Exchanges on The Shared Environment: Preferences
@gilmans-calculations: "I’m curious about the epistemology of other people’s preferences. How do we get to know the magnitude of their desires, in order to weigh them up relative to other other people’s preferences and our own, when they are totally internal and private to them, like Wittgenstein’s beetle in a box?"
I think the notion of Wittgenstein's private language is perhaps a fundament of the shared environment. From my perspective, if we are all stuck with these bodies of ours, these generators of personal language, then we must come to know our personal language before we can even consider ourselves as members of the shared environment, let alone other individuals. In coming to know our personal language, we give word to what was theretofore the thoughtless unconscious activities of our biology. The more we can understand ourselves—the influence of our body over our mind—the more capable we are of communicating ourselves and determining a comportment which contrasts intelligibly with the shared environment inline with our preferences of self. We, along with ourselves and our experiences, inform our own relative measure of the shared environment. If we have no measure to speak of, how are we to determine what is in accordance with the shared environment as opposed to ourselves alone. Without a measure, how could we even suggest ourselves, let alone others, to be intelligible? Our proof is in our personal understanding of self and, in this understanding, our ability to reason with the other.

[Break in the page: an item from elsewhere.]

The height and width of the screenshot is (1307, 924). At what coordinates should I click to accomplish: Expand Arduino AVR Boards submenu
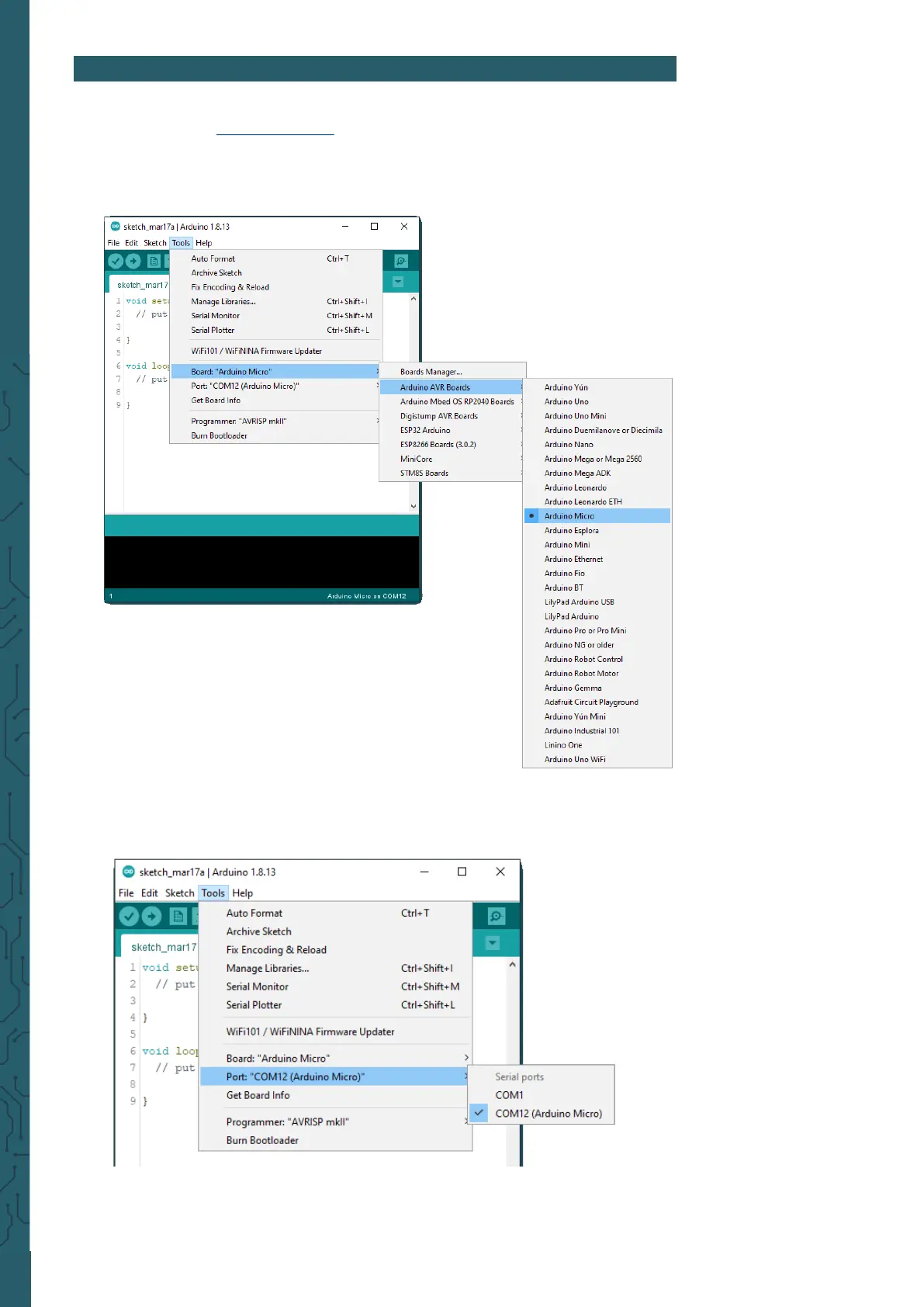(x=435, y=387)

So, regarding the “beetle in the box” problem, in this case, the beetle in the box does not matter if no one wishes to speak of the beetle which they have in their box. If someone does wish to socialize their own personal experience of their beetle, this is understood to be a discussion of a personal nature first and, unless otherwise constituted within the shared environment, a shared nature last. That is, it is entirely a personal preference first (to socialize the contents of one’s own box) that places no implications upon another’s box or the “beetle” which purportedly resides within it.
In this sense, the shared environment is one which is willed through those who reside within it. The individual must come to know their own self for the sake of the shared environment, which should be considered a place of the greatest common preference first and the least common preference last.
Thanks for the question, @gilmans-calculations. Happy to discuss further any thoughts, ideas or questions you've got on the subject.